One of the most hazardous components of indoor air pollution is PM2.5. Although ambient PM2.5 concentrations are highly regulated, there are no regulatory standards for indoor PM2.5 concentrations. Recent studies have shown that PM2.5 mass is not the best proxy for its health effects and that the PM mixtures arising from pertinent sources in different microenvironments could be vastly different in toxicity, Verma wrote.
A promising measure that has recently demonstrated credibility in epidemiological studies is the PM-driven cellular oxidative stress created by excess reactive oxygen species (ROS). The capability of PM2.5 to generate ROS or consume antioxidants is called the oxidative potential (OP), or ROS activity. Recent epidemiological studies have shown stronger associations between OP and specific health endpoints than with PM mass concentrations alone. However, these studies have focused only on ambient measurements, while the OP of PM2.5 in indoor environments, where most of the human exposure occurs, has hardly been investigated.
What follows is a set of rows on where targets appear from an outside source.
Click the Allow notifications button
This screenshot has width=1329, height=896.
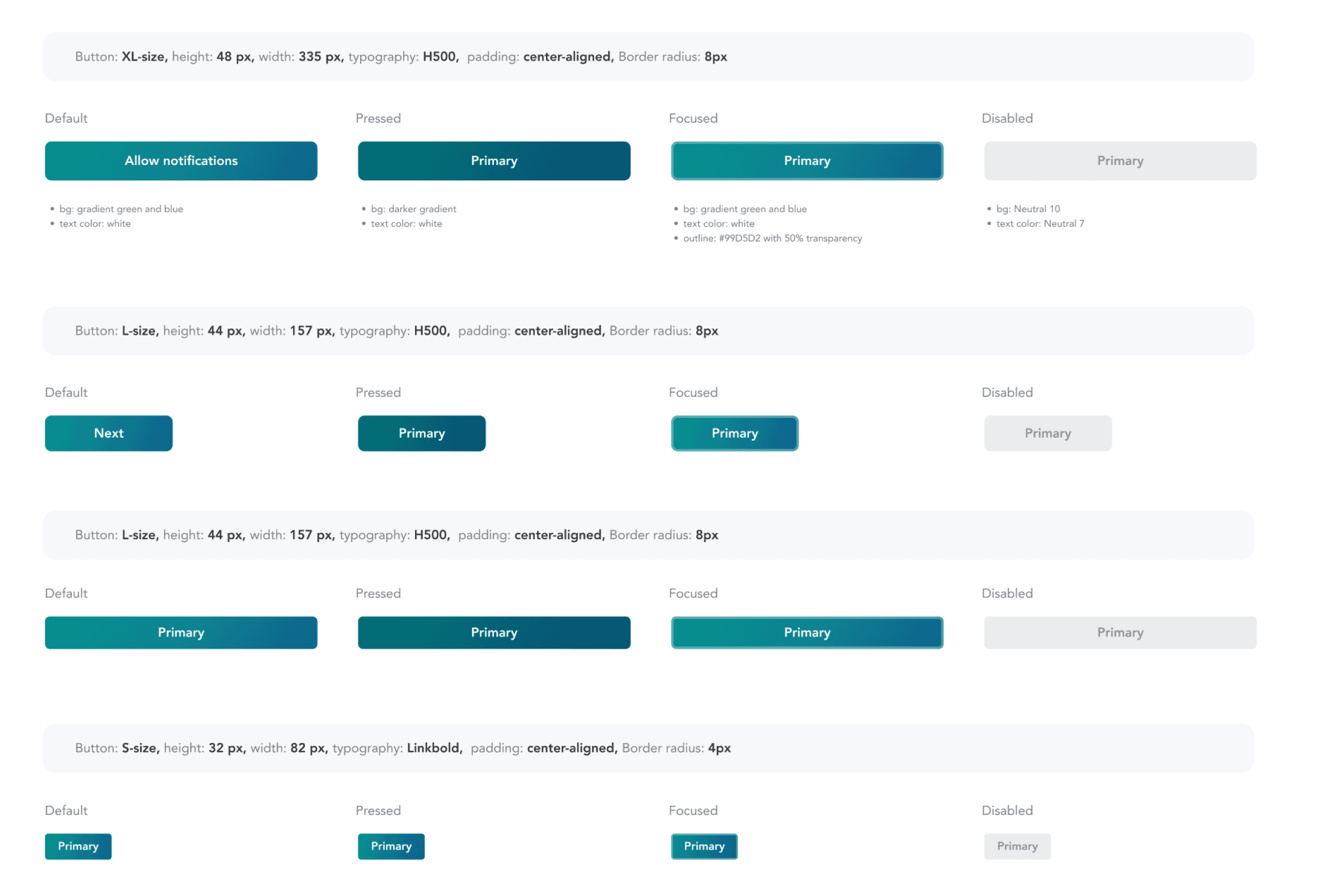coord(181,161)
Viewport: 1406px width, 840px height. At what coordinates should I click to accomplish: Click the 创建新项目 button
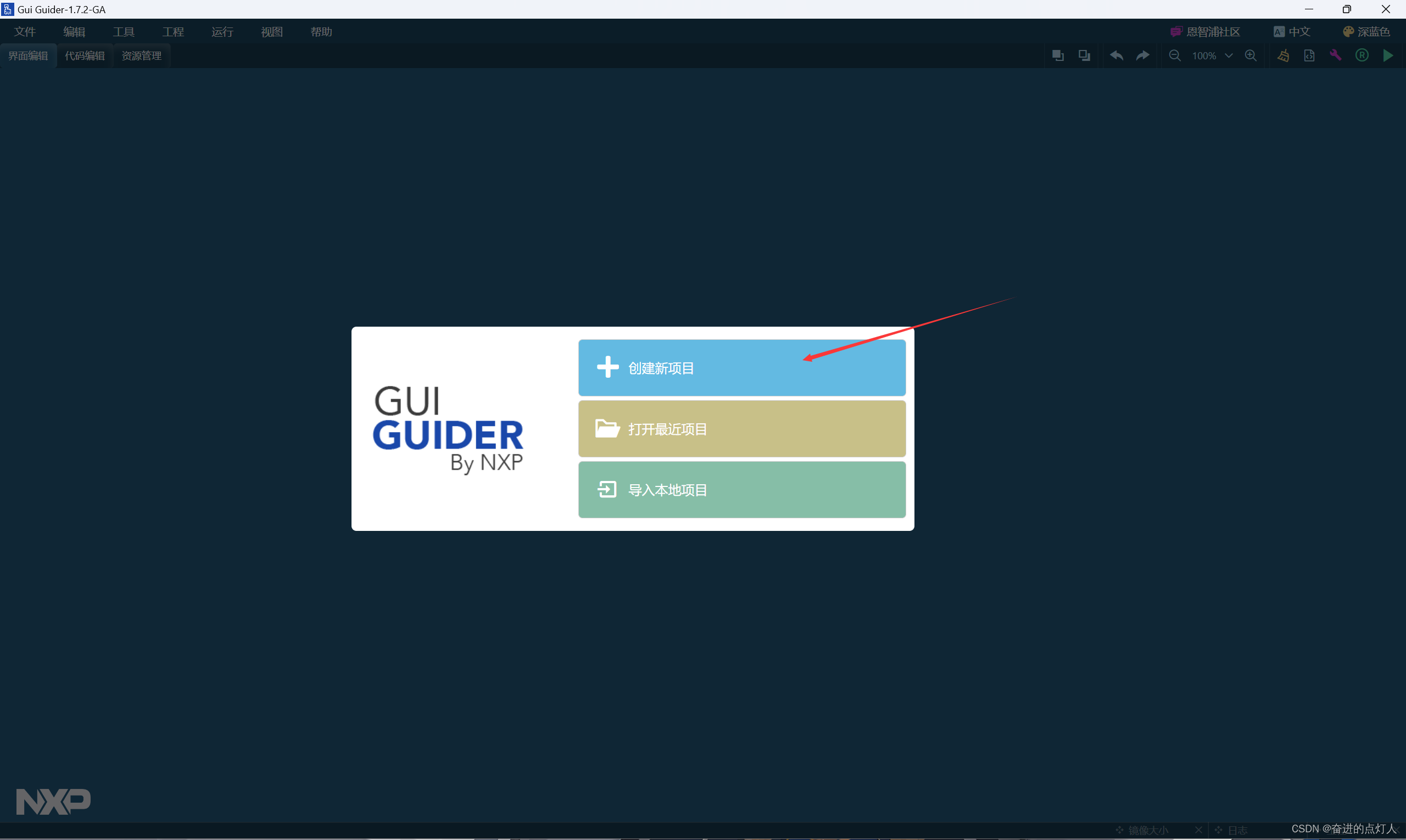pos(741,368)
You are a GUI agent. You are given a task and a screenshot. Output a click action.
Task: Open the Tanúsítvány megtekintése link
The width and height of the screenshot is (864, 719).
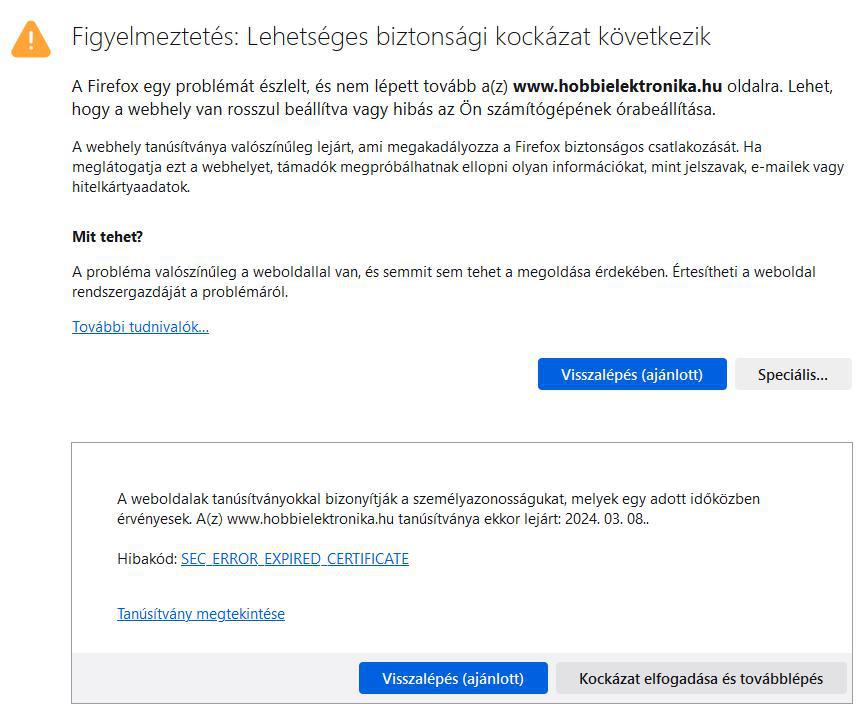tap(201, 614)
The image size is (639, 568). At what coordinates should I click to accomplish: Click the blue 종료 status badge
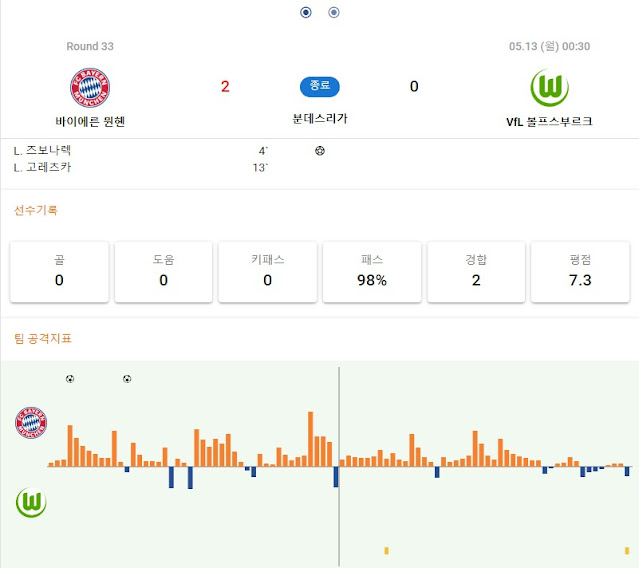[320, 86]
Verma’s team aims to fill that knowledge gap by comprehensively characterizing the origin of toxicity of indoor PM resulting from both indoor and ambient emission sources. They aim to investigate the evolution and dynamics of indoor OP resulting from indoor and ambient sources by developing and applying methods to measure OP source and sink processes; establish an indoor OP emissions inventory by measuring the ROS activity of PM2.5 emitted from a wide variety of indoor emission sources frequently present in buildings; and conduct field evaluation and pilot application of methods to measure OP source and loss functions in a real indoor environment to predict indoor OP.
The study, “Characterizing Sources and Sinks of the Oxidative Potential of Indoor Particulate Matter,” is funded by a $500,000 grant from the National Science Foundation. Researchers include professors Brent Stephens and Mohammad Heidarinejad from Illinois Tech.